COLUMN: A layman learns golf | Part Two — Keep your head down!

An ongoing column where this oft-described “redneck” learns to play the gentleman’s game.


  • By
  • | 12:00 p.m. July 1, 2020
  • Sports
  • Share

The alarm on my phone goes off, but I’m already wide awake.

It’s 7:35 a.m. Friday morning, and by some act of Cthulhu, I am actually alive and not comatose like I usually would be. I guess my level of excitement is high, given the thought of waking up before 9:30 a.m. normally gives me hives.

Fast-forward an hour, and I’m meeting my friend-slash-impromptu teacher Thomas Lightbody at the driving range at Orange County National Golf Center & Lodge. It’s 8:30 a.m., and somehow it’s already hotter than the lowest level of hell — which, I assume, is where people who put pineapple on pizza go.
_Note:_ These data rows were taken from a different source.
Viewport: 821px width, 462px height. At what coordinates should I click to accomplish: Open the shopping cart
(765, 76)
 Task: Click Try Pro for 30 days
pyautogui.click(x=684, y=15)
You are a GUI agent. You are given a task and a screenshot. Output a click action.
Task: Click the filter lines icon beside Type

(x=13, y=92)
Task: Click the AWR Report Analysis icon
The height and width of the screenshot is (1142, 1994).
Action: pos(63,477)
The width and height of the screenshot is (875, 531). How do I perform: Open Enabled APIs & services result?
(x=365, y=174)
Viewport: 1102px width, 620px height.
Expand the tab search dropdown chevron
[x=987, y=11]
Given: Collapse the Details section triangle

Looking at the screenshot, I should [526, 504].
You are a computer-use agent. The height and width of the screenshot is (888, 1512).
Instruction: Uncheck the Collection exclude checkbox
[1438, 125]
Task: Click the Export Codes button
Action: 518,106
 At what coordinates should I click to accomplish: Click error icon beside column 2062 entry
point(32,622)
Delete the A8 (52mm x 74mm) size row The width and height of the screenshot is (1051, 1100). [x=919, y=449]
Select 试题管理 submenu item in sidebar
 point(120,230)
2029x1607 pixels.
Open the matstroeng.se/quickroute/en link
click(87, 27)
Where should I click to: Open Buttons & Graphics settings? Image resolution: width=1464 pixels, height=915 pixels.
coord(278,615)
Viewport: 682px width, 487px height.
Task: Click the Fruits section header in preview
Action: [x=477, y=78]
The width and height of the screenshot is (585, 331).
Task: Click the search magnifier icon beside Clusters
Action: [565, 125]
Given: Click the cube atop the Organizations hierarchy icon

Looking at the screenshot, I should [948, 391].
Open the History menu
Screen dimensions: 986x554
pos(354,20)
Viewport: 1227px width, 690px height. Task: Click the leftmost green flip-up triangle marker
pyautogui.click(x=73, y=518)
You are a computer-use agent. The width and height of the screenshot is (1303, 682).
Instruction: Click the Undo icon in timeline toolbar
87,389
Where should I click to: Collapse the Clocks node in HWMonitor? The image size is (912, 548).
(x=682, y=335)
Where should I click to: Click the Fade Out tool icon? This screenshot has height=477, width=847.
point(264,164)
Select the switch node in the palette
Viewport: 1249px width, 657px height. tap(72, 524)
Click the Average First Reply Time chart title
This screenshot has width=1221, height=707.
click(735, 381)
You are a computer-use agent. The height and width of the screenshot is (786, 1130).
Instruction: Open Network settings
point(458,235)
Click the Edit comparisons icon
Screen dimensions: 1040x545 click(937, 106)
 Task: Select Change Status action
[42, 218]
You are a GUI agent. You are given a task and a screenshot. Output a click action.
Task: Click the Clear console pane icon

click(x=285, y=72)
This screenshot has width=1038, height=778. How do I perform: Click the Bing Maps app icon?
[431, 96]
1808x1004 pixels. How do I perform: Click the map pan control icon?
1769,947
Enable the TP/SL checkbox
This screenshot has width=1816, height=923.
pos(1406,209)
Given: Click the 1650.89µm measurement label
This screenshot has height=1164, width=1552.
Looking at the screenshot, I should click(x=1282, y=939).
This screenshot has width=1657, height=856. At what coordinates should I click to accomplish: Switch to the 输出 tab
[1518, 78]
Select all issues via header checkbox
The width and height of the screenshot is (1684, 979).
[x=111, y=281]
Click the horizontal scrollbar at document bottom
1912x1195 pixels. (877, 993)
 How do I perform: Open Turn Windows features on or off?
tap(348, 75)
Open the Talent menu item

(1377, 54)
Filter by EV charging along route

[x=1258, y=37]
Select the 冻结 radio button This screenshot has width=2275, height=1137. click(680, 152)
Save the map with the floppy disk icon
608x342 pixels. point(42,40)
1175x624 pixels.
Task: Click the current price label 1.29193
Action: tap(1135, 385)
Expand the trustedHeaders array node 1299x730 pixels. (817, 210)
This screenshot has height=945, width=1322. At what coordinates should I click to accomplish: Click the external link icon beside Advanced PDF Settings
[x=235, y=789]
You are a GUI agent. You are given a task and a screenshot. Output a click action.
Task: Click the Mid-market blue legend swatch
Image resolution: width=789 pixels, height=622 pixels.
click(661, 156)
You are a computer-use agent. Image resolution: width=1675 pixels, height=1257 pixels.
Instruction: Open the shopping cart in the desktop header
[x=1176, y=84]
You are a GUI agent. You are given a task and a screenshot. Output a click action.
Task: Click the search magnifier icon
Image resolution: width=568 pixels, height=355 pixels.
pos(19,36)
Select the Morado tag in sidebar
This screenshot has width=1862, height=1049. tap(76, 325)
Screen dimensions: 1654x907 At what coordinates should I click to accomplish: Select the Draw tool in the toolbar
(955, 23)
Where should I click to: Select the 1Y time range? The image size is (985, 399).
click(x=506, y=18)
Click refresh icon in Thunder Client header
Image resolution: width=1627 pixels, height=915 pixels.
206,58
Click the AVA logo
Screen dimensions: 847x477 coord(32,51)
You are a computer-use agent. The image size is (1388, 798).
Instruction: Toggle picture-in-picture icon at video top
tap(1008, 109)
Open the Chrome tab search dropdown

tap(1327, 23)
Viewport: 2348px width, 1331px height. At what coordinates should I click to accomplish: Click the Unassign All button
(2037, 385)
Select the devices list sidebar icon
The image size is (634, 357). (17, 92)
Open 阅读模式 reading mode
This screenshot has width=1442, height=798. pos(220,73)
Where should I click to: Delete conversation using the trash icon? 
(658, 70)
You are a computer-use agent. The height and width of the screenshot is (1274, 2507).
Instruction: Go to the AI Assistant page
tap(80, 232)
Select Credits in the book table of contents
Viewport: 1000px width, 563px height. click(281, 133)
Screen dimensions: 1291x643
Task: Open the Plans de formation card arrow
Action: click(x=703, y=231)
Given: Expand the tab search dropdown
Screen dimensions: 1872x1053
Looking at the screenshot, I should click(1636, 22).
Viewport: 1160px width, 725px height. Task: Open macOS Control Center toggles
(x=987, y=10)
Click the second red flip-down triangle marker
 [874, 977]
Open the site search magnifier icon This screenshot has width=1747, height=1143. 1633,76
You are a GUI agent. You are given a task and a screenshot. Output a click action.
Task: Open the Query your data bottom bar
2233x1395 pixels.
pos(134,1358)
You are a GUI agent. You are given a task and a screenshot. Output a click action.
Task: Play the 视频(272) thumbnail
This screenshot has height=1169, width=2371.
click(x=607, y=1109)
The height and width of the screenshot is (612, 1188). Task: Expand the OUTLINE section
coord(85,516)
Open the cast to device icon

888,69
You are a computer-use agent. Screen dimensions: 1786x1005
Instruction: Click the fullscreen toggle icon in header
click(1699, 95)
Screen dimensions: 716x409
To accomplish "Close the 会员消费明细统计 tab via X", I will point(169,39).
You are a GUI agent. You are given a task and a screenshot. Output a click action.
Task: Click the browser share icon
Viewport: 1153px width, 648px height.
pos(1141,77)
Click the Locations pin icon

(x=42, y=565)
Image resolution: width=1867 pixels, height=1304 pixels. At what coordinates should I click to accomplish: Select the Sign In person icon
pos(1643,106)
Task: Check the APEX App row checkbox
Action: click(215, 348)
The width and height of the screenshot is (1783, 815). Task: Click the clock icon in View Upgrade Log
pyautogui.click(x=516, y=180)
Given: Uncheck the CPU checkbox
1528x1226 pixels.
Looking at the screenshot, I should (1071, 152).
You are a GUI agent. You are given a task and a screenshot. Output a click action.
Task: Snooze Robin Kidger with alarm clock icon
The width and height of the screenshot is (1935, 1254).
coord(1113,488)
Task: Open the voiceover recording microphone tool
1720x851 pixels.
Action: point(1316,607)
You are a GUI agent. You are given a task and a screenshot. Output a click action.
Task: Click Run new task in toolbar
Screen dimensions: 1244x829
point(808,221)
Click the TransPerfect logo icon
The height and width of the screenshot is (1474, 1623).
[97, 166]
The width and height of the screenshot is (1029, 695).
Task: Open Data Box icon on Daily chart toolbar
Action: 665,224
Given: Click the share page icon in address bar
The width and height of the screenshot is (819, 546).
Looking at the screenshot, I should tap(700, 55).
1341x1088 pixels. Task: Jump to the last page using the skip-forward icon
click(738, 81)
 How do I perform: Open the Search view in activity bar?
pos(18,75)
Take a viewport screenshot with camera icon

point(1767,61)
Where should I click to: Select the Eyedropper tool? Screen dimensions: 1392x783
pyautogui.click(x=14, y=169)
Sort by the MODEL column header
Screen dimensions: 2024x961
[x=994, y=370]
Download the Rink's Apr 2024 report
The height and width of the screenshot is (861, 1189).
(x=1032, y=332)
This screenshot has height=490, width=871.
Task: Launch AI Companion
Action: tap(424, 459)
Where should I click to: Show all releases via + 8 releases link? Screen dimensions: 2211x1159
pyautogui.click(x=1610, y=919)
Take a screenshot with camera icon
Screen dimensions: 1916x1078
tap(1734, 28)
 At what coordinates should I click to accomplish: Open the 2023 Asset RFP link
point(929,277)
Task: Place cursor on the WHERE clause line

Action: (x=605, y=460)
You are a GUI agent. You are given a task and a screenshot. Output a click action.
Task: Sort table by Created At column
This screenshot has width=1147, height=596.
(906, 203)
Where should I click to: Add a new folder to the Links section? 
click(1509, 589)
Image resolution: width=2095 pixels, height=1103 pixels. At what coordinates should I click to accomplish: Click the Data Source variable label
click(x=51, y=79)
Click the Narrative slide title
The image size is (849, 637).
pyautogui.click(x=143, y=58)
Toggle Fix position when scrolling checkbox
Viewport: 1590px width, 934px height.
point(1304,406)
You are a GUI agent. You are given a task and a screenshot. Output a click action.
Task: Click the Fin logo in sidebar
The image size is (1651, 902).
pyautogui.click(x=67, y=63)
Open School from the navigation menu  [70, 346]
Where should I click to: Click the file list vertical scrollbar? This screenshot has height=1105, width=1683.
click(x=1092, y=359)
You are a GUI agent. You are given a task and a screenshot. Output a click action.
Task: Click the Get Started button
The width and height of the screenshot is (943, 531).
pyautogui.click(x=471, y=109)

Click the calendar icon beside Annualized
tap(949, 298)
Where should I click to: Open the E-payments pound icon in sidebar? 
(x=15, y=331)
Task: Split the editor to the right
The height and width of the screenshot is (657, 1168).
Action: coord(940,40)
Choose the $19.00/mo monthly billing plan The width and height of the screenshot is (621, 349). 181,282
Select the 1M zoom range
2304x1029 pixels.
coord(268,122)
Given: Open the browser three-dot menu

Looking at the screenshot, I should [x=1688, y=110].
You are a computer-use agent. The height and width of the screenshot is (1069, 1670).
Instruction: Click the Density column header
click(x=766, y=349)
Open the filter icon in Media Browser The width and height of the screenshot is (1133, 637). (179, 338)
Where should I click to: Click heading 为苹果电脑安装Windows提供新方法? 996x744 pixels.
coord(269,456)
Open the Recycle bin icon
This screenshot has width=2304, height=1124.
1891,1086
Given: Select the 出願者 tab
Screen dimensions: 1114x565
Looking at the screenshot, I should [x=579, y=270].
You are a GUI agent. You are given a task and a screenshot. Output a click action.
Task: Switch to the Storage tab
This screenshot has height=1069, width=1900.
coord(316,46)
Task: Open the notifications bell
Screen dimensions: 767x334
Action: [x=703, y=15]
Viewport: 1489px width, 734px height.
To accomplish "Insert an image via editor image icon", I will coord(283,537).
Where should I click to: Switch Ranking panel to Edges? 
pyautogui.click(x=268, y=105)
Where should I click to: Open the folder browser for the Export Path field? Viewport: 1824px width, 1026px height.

But here I am, stepping into a golf facility for the first time with a set of clubs that I’ve only picked up in my backyard. We walk over to the office to get a couple of buckets of balls, before trekking what felt like a marathon to get to the range.

Lightbody tells me to grab my pitching wedge to start with some chipping, telling me where I need to place the ball in front of me.

“If you have a driver, it’s going to be off your heel, and as your clubs get bigger — 3-wood and into your irons — it comes back,” Lightbody said. “For your pitching wedge, it hardly ever goes past center. The only time that it would go past center is when I’m using my pitching wedge and I’m not in a full swing — I kind of have an open stance.”

After going over a few other things — grip, position and all that good stuff — I walk up to the tiny white ball in front of me.

Everything for which I had been “preparing” these past few weeks comes down to this first swing. I rear back and drive the club down toward the ball. I make contact! And when I say contact, I mean the ball dribbles a few feet in front of me as I let out an audible  “ugh.”

It’s at this point where I learn something that I would hear at least 100 more times during the day: “Keep your head down!”

“One of the fundamentals of all golf swings is to keep your head down,” Lightbody said. “You can feel where you hit the golf ball. … You’ll be able to go like this and know, ‘OK, I pulled this to the right,’ without ever taking your head off the spot. I would say it is probably the No. 1 thing that new golfers do.”

Sure enough, on the very next swing, I lobbed a ball out into the sea of green grass in front of me. Several horrendously inconsistent shots later, I switch to a 7-iron and I still have similar issues — my head wants to stay up, and I lack body rhythm to a point where I’m surprised I can functionally walk.

“One of the fundamentals of all golf swings is to keep your head down. ... I would say it is probably the No. 1 thing that new golfers do.”

— Thomas Lightbody, friend-slash-impromptu golf teacher

By now, we are a solid 20 to 30 minutes in, and not only am I digging a few craters into dear Mother Earth, but also it’s 150 degrees and there’s no shade to be had. I realize I’m horrifically out of shape and have the endurance of an obese geriatric whose favorite fruit is deep-fried ice cream.

I continue on with my 7-iron, before I finally decide to pull out my driver. This is the moment I’ve really been looking forward to, because I’m hoping to blast some golf balls into orbit. As I learned, hope and reality are often two different things. 

“I’m going to miss this one, I can feel it,” I said as I step to the ball. I didn’t miss the ball, but watching it struggle-roll a few feet in front of me was highly agonizing and incredibly funny. Also — once again — my head was up.

But then, something truly magical happens. Several attempts in, I connect on a drive, sending the ball hurdling through the air. I slice the hell out of it, but hey, it’s better than throwing out my back by totally missing the ball — which I’ve done multiple times already.

All of a sudden, I feel like a golf god — shoot, put me in the PGA right now. But as soon as that high hit, the next attempt brought me back to level as I almost start a brush fire with the friction created between by club and the Earth. It’s that up-down nature that makes it both the best and worst thing ever, Lightbody said.

“Golf is like a drug,” Lightbody said. “You’ll be like, ‘I don’t like this,’ and then you get one good hit and you’re like, ‘I like this sport — this sport is great.’ Then it sucks you back in.” 

After another 30 minutes of knocking around golf balls, shooting the breeze and pouring cold water onto newly formed calluses on my left hand, we decide to pack up and head home.